[START OF Supplied material]

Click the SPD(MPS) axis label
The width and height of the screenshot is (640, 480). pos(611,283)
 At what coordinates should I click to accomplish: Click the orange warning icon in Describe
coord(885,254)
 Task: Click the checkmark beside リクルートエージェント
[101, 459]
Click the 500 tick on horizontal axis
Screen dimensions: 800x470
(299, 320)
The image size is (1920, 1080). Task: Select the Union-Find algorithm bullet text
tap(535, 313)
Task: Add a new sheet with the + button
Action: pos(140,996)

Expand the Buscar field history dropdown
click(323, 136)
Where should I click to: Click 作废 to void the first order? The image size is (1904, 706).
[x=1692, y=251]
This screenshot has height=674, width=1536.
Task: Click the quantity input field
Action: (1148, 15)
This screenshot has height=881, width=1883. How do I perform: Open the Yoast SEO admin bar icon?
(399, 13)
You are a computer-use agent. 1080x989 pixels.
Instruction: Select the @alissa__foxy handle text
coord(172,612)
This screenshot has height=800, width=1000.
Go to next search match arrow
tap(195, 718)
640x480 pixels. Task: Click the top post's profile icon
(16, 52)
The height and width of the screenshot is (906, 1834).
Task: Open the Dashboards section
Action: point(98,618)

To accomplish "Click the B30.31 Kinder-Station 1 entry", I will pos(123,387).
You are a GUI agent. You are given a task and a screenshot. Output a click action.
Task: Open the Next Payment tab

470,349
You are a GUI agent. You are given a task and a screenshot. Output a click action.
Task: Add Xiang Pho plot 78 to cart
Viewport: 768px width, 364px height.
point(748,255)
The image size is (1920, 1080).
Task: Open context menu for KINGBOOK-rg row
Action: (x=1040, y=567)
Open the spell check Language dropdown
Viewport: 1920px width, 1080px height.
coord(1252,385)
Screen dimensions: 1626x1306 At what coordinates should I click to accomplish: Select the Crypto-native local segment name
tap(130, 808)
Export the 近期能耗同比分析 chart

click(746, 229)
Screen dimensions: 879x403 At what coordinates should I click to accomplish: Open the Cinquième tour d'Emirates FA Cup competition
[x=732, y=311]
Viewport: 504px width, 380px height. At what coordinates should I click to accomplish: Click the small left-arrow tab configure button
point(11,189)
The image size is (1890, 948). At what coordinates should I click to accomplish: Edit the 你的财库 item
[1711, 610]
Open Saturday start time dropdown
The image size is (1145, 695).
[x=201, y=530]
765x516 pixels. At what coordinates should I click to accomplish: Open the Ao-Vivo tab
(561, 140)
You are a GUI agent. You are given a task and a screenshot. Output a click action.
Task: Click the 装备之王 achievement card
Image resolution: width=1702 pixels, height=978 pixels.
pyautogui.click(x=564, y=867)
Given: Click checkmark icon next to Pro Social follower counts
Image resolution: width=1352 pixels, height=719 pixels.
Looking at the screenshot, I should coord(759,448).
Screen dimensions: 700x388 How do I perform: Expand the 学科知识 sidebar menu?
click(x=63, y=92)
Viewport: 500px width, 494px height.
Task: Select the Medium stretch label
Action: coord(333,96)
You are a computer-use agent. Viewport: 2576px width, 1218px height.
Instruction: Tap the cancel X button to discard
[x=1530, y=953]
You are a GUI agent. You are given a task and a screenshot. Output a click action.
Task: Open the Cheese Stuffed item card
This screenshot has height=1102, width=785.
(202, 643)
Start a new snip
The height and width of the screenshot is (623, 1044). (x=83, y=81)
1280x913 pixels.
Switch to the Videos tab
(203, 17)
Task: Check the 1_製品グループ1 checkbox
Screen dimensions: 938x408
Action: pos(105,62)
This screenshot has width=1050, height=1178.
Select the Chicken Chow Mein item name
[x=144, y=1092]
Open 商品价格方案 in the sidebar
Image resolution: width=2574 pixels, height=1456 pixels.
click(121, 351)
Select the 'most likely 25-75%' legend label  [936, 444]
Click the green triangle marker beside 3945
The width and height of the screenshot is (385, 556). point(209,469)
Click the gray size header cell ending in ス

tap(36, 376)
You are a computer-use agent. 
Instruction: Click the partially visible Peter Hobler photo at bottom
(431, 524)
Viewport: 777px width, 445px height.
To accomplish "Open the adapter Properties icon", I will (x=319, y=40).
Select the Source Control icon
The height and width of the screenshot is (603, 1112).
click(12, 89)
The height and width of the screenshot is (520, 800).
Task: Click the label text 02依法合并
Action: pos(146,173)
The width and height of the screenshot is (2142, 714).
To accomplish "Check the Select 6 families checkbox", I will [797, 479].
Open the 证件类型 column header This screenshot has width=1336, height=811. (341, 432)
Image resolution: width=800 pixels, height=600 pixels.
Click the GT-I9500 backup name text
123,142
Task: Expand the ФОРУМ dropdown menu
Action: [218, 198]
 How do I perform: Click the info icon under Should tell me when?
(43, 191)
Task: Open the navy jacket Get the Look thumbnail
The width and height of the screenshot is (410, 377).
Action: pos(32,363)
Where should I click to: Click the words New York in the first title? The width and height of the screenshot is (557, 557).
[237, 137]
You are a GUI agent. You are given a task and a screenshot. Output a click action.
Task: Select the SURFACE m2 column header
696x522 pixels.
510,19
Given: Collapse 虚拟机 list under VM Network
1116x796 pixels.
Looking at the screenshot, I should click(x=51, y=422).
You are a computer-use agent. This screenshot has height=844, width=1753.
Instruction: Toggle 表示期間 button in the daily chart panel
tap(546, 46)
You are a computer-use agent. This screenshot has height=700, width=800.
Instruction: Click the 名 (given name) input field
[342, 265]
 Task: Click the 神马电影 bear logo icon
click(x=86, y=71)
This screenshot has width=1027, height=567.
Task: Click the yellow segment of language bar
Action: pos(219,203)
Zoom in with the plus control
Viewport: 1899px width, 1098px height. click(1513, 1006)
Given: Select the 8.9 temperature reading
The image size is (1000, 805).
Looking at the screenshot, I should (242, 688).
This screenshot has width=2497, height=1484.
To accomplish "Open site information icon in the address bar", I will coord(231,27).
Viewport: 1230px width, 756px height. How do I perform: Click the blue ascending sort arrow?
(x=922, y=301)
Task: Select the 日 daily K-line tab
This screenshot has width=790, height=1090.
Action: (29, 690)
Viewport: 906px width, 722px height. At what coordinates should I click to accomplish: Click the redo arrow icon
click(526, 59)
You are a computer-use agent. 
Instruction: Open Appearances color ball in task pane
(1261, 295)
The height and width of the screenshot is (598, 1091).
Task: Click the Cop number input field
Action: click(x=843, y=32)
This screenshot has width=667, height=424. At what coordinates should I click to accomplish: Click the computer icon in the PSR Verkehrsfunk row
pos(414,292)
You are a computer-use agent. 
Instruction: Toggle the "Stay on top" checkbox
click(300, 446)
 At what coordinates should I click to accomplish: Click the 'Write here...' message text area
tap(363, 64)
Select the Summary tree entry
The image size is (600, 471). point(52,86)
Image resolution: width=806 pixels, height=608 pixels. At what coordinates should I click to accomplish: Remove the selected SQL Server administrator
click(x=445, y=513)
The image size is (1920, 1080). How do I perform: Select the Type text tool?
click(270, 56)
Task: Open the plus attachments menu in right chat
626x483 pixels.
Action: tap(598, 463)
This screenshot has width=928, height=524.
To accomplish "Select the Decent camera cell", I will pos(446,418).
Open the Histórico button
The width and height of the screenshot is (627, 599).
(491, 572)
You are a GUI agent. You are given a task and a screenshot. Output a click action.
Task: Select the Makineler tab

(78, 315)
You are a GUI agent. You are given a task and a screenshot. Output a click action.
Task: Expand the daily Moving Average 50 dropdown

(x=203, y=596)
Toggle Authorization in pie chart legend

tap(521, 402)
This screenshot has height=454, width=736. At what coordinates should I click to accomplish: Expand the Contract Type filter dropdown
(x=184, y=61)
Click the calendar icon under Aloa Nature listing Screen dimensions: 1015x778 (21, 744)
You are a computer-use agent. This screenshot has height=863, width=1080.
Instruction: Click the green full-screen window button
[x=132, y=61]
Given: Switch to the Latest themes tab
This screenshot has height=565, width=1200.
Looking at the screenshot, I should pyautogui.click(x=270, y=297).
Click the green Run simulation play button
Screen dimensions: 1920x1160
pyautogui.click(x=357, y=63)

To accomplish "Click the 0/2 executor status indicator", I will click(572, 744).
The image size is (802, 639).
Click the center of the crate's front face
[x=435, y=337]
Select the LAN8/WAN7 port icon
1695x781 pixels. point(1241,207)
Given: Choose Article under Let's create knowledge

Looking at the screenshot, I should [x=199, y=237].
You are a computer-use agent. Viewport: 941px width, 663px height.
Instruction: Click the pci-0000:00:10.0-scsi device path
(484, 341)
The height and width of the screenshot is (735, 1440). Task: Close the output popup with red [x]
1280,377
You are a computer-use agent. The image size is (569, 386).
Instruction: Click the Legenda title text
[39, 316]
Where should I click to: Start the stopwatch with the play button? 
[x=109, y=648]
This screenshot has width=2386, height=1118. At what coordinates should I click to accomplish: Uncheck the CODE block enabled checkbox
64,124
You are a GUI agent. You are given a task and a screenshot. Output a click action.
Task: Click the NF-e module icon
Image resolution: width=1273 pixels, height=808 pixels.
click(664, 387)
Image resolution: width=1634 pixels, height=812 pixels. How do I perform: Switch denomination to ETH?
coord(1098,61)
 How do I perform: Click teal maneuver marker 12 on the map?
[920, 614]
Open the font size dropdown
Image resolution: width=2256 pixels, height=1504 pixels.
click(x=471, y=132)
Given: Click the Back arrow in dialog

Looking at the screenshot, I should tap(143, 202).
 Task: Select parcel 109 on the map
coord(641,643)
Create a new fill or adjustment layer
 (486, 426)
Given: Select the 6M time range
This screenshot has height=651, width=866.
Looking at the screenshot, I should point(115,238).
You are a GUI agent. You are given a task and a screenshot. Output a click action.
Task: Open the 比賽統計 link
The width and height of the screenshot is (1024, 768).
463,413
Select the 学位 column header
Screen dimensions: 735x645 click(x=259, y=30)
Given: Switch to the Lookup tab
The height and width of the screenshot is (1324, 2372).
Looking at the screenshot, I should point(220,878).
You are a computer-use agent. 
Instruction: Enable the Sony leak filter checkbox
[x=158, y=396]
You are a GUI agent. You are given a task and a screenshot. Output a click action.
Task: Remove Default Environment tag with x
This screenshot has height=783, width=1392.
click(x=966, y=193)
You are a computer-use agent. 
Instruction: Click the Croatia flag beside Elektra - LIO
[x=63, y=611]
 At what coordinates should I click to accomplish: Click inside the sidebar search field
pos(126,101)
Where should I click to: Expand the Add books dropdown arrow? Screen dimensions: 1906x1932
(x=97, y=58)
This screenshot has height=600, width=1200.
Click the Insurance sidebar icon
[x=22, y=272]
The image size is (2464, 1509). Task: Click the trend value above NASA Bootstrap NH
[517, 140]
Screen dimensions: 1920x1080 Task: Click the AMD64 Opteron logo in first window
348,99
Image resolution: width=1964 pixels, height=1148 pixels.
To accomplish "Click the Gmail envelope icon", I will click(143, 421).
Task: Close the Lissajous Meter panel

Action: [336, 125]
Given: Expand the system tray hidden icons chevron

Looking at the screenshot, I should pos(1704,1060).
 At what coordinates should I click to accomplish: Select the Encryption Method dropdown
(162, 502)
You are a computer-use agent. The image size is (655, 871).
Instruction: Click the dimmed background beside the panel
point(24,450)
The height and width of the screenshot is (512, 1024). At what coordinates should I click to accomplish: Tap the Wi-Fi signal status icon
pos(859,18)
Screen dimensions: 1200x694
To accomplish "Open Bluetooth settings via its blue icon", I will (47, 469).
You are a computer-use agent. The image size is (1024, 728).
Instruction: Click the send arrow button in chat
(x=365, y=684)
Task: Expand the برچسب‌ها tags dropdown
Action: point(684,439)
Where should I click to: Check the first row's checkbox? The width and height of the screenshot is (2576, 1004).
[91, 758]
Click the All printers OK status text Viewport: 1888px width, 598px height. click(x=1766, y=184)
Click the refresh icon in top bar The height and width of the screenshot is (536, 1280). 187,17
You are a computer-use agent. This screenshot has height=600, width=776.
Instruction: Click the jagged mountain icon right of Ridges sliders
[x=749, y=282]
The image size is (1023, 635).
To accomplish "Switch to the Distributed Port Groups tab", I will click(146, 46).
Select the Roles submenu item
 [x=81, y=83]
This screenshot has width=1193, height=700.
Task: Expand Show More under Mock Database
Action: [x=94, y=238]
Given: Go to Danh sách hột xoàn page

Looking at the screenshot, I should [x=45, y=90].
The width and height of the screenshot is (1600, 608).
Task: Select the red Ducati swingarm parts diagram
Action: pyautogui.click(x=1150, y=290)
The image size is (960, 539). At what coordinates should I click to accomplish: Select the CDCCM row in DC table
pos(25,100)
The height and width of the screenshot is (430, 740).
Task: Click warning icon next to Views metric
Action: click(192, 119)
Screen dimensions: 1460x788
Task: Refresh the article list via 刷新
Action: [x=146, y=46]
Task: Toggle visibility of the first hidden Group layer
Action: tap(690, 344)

[END OF Supplied material]

Task instructions:
Render the material from the line with "You are a computer-use agent. The image size is (1024, 728)." up to and including the line with "Action: [x=94, y=238]" as a JSON list of strings, one string per line, leaving out any blank lines.

Exercise output:
[
  "You are a computer-use agent. The image size is (1024, 728).",
  "Instruction: Click the send arrow button in chat",
  "(x=365, y=684)",
  "Task: Expand the برچسب‌ها tags dropdown",
  "Action: point(684,439)",
  "Where should I click to: Check the first row's checkbox? The width and height of the screenshot is (2576, 1004).",
  "[91, 758]",
  "Click the All printers OK status text Viewport: 1888px width, 598px height. click(x=1766, y=184)",
  "Click the refresh icon in top bar The height and width of the screenshot is (536, 1280). 187,17",
  "You are a computer-use agent. This screenshot has height=600, width=776.",
  "Instruction: Click the jagged mountain icon right of Ridges sliders",
  "[x=749, y=282]",
  "The image size is (1023, 635).",
  "To accomplish \"Switch to the Distributed Port Groups tab\", I will click(146, 46).",
  "Select the Roles submenu item",
  " [x=81, y=83]",
  "This screenshot has width=1193, height=700.",
  "Task: Expand Show More under Mock Database",
  "Action: [x=94, y=238]"
]